[Collected data]
-=-=-=-=-
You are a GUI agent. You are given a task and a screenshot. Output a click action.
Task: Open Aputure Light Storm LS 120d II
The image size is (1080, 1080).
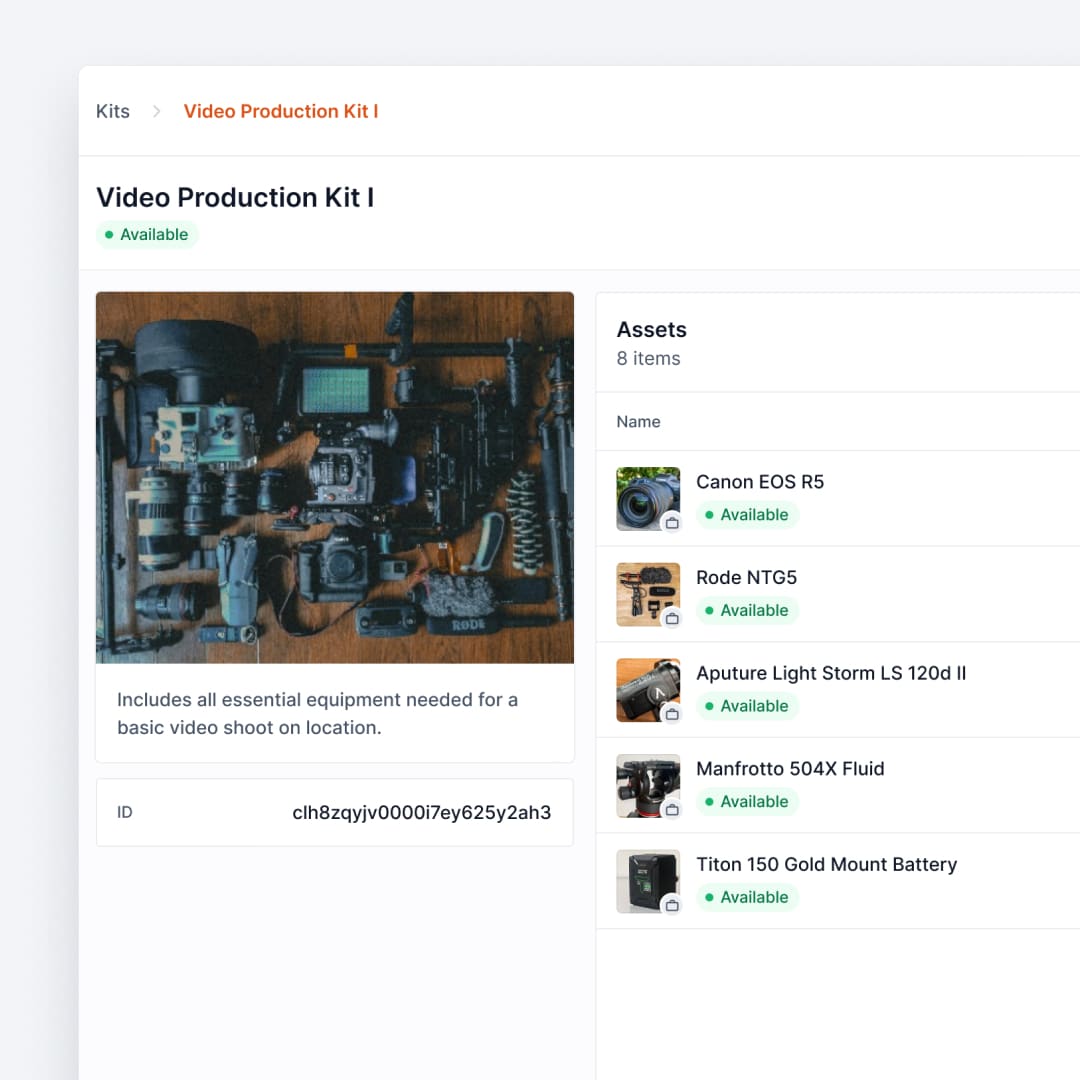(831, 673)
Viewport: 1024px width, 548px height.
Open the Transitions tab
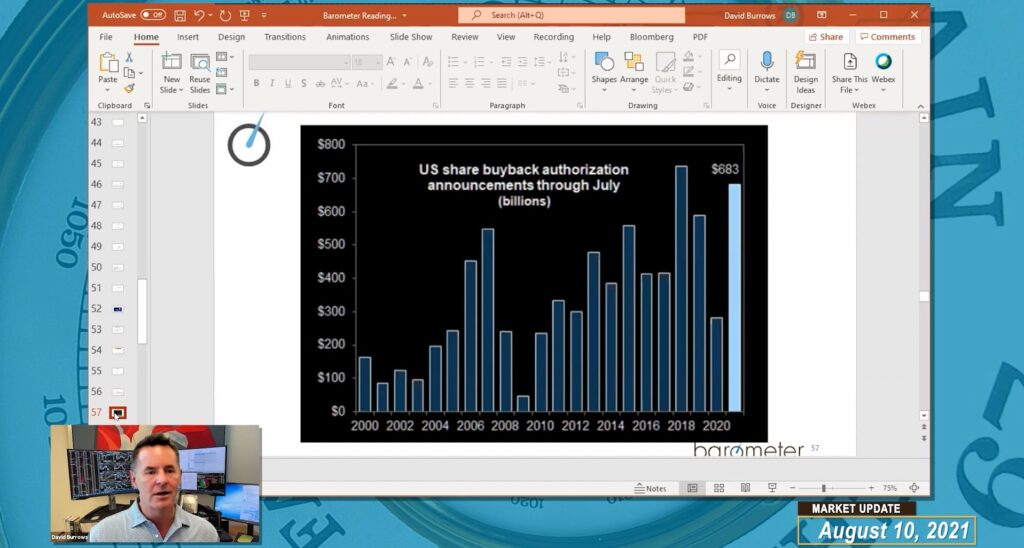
-=-=-=-=-
EXERCISE – The answer must be every line from the records above that contains the word "Open", copied out.

SOLUTION TO THE PROBLEM –
Task: Open Aputure Light Storm LS 120d II
Open the Transitions tab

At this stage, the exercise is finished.